感染性ぶどう膜炎に対しては、病原微生物に対する治療およびそれに付随した炎症反応の抑制を行う。
安易なステロイドの単独投与により不可逆性の視機能障害に陥る可能性がある。
非感染性ぶどう膜炎の治療
まずはステロイド局所投与(点眼、結膜下投与、テノン嚢下投与)を行う。しかし、Vogt-小柳-原田病においては、初期から局所投与と併用してステロイド全身投与を行う。
ステロイド局所投与
前眼部を主体とした炎症であり,視機能が良好な症例では,ベタメタゾンリン酸エステルナトリウム点眼と瞳孔散瞳薬による治療を行う。
ベタメタゾンリン酸エステルナトリウム(例:リンデロン®)点眼・点耳・点鼻液(0.1%) 1回1滴 1日4~6回 点眼
点眼のみで炎症の軽快が得られない場合や著明な前眼部炎症を伴う症例では、ステロイドの結膜下注射を施行。
ベタメタゾンリン酸エステルナトリウム(例:リンデロン®)注(0.4%,2mg/0.5mL) 1回1~1.5mg 1日1回 結膜下注射
黄斑浮腫や硝子体混濁の強い症例では、ステロイドの全身投与の前にトリアムシノロンアセトニドの後部テノン嚢下注射を何度か試みる。
トリアムシノロンアセトニド(例:マキュエイド®)注 1回20mg(懸濁液として0.5mL) 1日1回 後部テノン嚢下注射
ステロイド全身投与
ステロイドの局所投与によってもぶどう膜炎が軽快しない場合は、ステロイドの全身投与を選択。
具体的には、プレドニゾロン30~40mg/日から、重症例では60mg/日の内服を開始。
プレドニゾロン(例:プレドニン®)錠(5mg) 1回3~4錠 1日2回 朝・昼食後 7日間
眼所見に合わせて漸減することが基本であるが、初期投与期間として2週間~1か月継続。

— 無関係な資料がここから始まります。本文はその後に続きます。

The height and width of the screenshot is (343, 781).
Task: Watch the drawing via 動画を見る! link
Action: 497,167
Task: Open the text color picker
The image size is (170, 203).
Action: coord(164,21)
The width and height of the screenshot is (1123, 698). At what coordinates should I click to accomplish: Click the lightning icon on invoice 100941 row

その後は1~2か月ごとに5~10mgずつ減量していく。
いったん鎮静化しても、炎症が再燃する症例が多いため、活動性の強い症例では10~15mg/日の期間を長くとり、眼所見を注意深く観察しながら慎重に減量していく。
再燃および再発した症例では、初回投与量から再投与を行うか、再燃・再発しない維持量を投与する必要がある。すなわち、ステロイドとしての薬理効果が期待できる6~15mg/日以上を投与。

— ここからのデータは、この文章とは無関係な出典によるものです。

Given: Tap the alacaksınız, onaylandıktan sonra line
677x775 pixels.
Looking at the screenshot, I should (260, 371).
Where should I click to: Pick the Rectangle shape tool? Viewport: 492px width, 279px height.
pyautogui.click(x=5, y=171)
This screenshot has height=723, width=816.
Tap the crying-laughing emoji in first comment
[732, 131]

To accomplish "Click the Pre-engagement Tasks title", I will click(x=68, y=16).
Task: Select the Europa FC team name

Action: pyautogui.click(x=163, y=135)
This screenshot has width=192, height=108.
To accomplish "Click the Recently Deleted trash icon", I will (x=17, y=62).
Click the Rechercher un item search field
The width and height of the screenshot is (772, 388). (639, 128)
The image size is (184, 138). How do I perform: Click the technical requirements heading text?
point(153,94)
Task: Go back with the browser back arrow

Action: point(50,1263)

ステロイド全身投与の副作用が強く投与量を増量できない症例、あるいは抵抗性の場合は、免疫抑制薬(シクロスポリン)の投与やTNF阻害薬(アダリムマブ,インフリキシマブ)を考慮。
感染性ぶどう膜炎の治療
感染の原因によらず感染症の治療を優先し、感染症の治癒を確認後に投与を行う。
ぶどう膜炎の予後
再発し、遷延および重症化すると著しい視機能障害をきたしうるため、治療強化のタイミングを逃さず不可逆性の視機能障害が生じる前に治療を強化していく必要がある。